What’s more, alongside these growing challenges to trade, many logistics businesses are calling for greater transparency and support when moving goods through global supply chains. With this in mind, Digital Trader Services recently launched Atamai Freight, a digital platform which can help hauliers and businesses collaborate in real-time on the management of goods in transit. This delivers end-to-end visibility of every consignments’ journey in real-time and uses digital information through smart seals to protect and demonstrate the load’s integrity.

Overcoming skills shortages 
These aren’t the only barriers to trade. Another lies in the availability of skills and talent within the customs industry. When the UK left the EU, it had around 8,400 customs intermediaries – and research from Digital Trader Services suggests that in a worst-case scenario the UK is short by a staggering 42,000 customs intermediaries that the current model would need to cope with five times the declaration demand. 

This is again where digital trade can help to alleviate the pressure businesses are under. Technology has the power to significantly reduce the reliance on customs workers which businesses struggle to acquire – enabling them to automatically and seamlessly complete lengthy, confusing procedures in-house.

Changing expectations for sustainable trade 
Beyond the impact of the pandemic on supply chains, there are other long-term shifts which have made supply chain transparency more important.

Following COP26, a growing number of consumers are putting pressure on businesses and expressing their preference for businesses that are dedicated to environmentalism. Consequently, companies are striving to address their concerns while improving internal systems and scrutinising energy use throughout the supply chain.

Not only this, but the EU’s carbon border tax adjustment plan to impose a tariff on companies importing certain greenhouse gas emitting products into the single market could have a significant impact on any business that relies on carbon intensive materials, such as steel. 

Businesses also need a wider understanding of the supply chain.

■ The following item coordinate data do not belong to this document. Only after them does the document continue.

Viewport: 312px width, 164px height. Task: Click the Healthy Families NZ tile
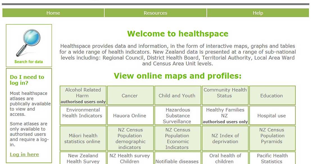pyautogui.click(x=225, y=113)
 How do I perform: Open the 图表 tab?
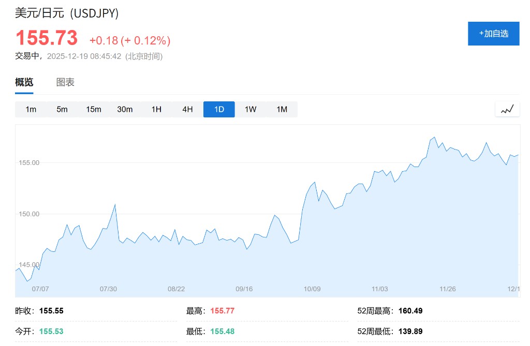(x=65, y=82)
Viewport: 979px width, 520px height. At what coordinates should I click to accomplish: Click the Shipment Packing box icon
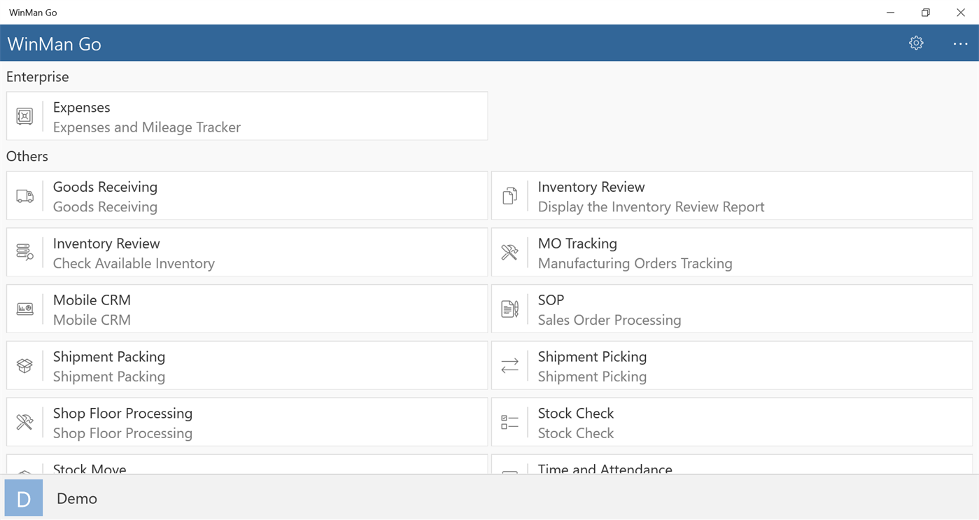(x=24, y=366)
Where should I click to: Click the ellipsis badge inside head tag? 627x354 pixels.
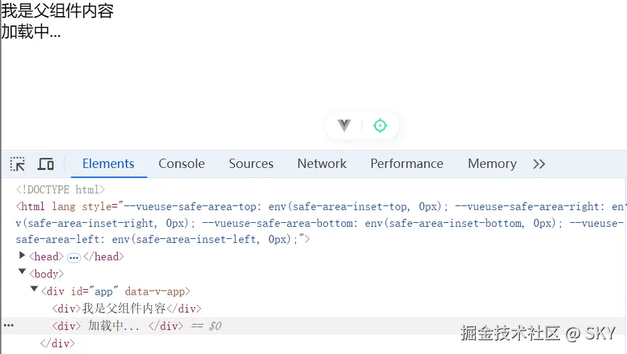tap(74, 258)
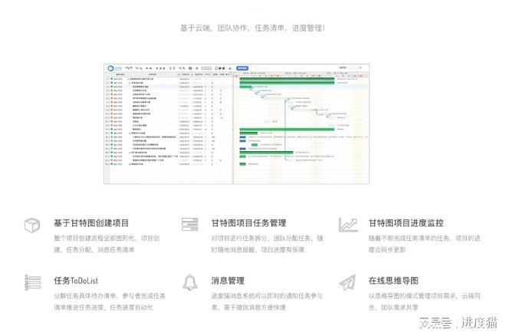Collapse the last task group in the table
The image size is (506, 336).
(130, 164)
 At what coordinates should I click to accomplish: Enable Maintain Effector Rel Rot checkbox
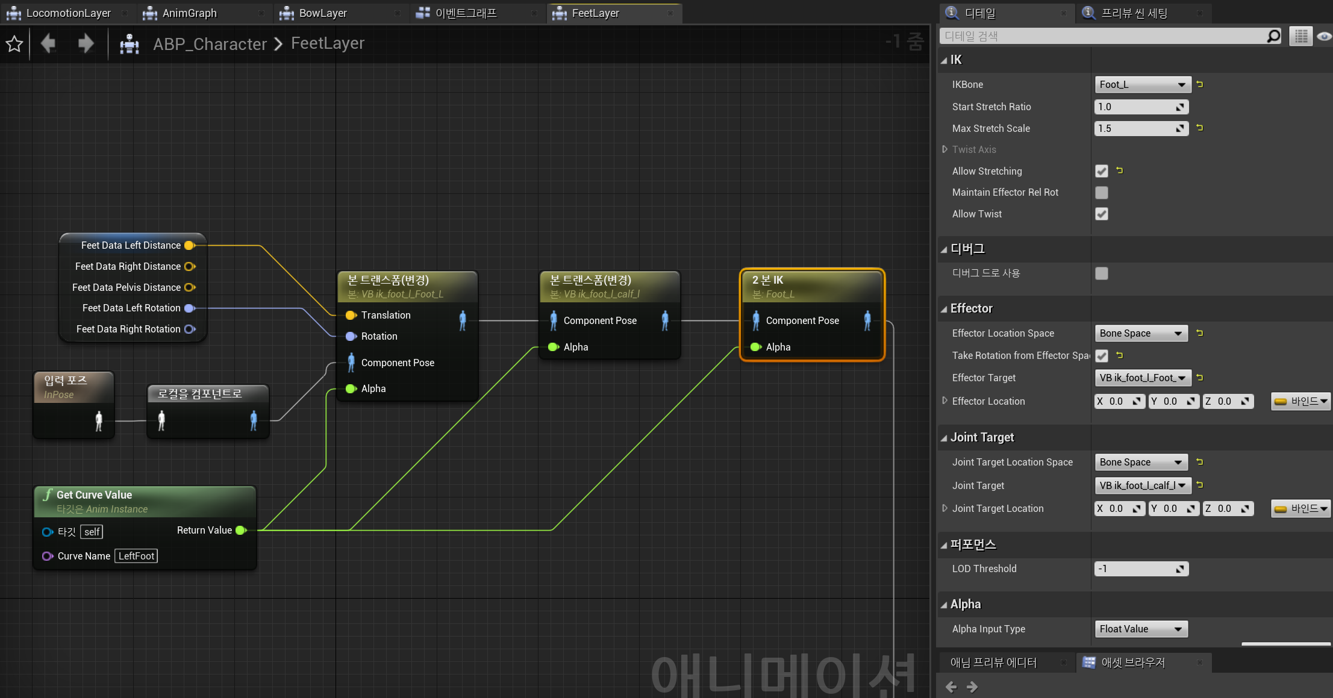(x=1101, y=193)
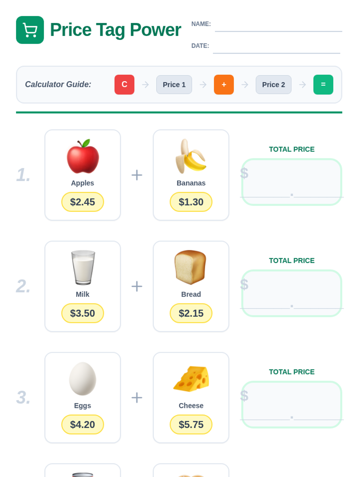
Task: Click the total price box for Eggs and Cheese
Action: click(291, 404)
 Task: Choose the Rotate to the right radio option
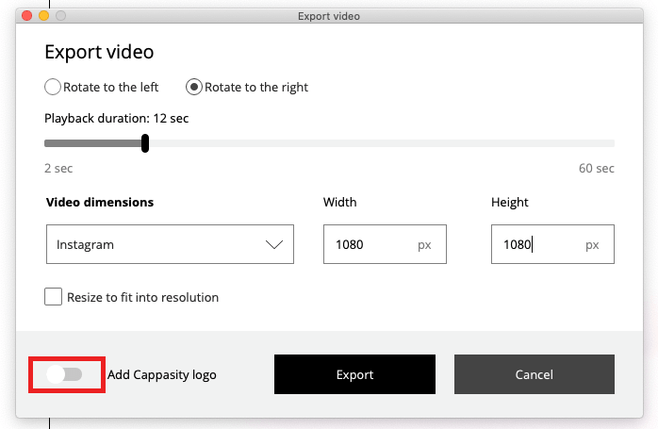tap(194, 87)
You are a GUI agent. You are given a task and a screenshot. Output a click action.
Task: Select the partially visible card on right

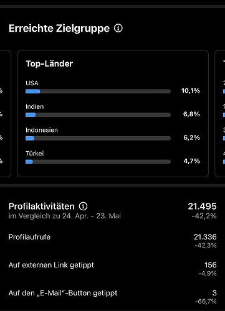tap(220, 113)
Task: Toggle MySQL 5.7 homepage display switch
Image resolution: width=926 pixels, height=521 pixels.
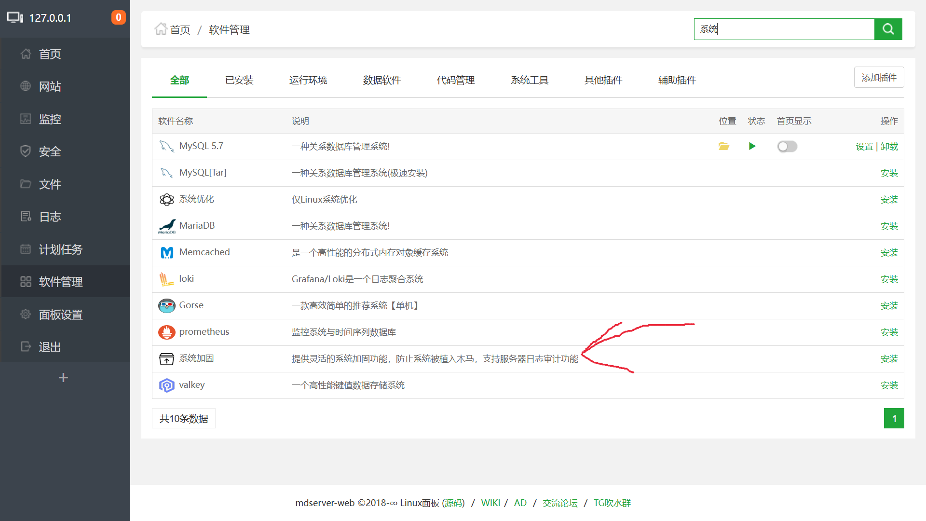Action: tap(787, 146)
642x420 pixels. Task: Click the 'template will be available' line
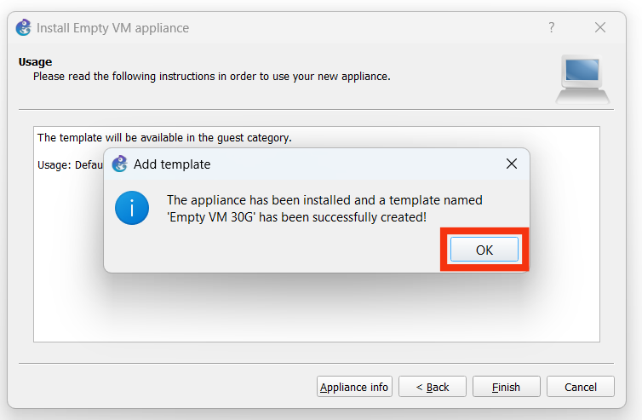[164, 137]
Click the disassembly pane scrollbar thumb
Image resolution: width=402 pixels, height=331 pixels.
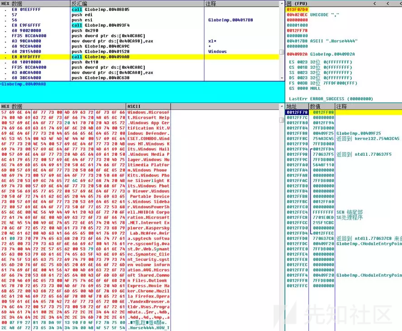[282, 52]
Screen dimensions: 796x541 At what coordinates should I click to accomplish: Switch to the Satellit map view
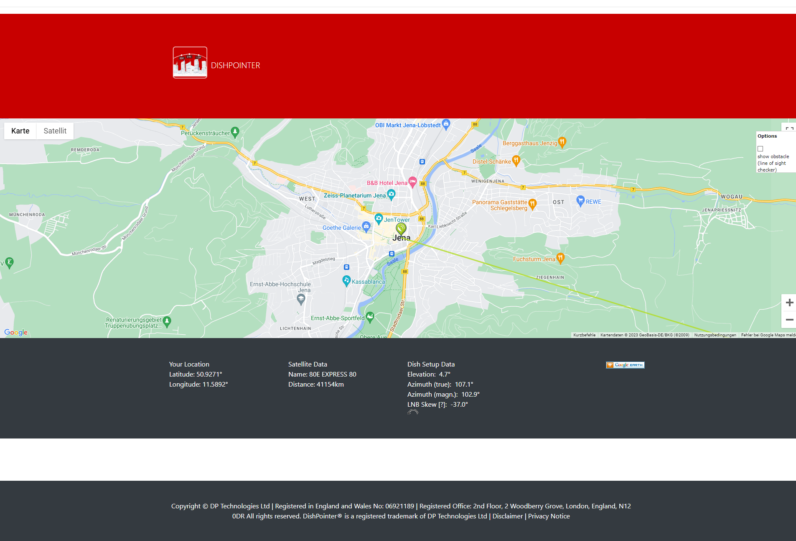click(55, 131)
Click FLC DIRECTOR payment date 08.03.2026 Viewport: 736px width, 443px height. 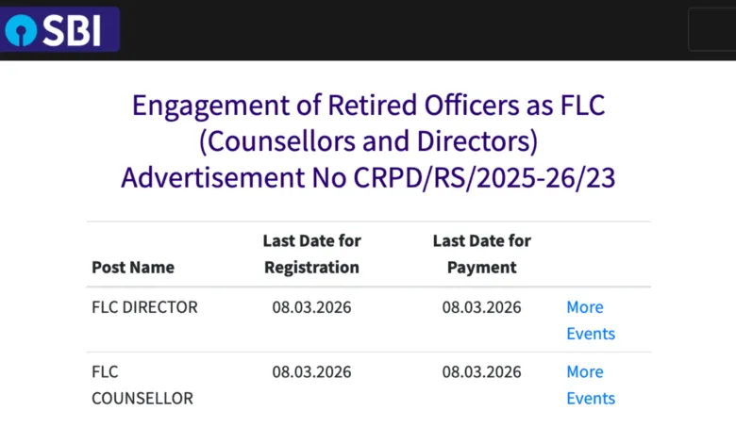(x=481, y=307)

One weak link in the chain is enough to break the whole circuit and businesses need to know where they stand if they want to avoid any delays or major disturbances. Through using technology to monitor supply chains, businesses can pre-empt and respond quickly to suppliers that experience issues, whether from compliance, ethics, or local crises. 

Ultimately, although the start to 2022 has presented UK and EU businesses with more challenges than they hoped for, both parties remain strong economic forces with a huge amount of potential. So long as businesses are open to changing their thinking and embracing new technological solutions, then they will be able to not only improving their understanding of the whole supply chain, but also able to maintain growth, avoid lengthy trade delays and become greater global trade partners. This will be crucial in the near future, as shortages and supply issues look set to continue into the future.

About the author

Frank Dunsmuir is Head of Customs and International Trade, Fujitsu and Consortium Partner at Digital Trader Services (DTS).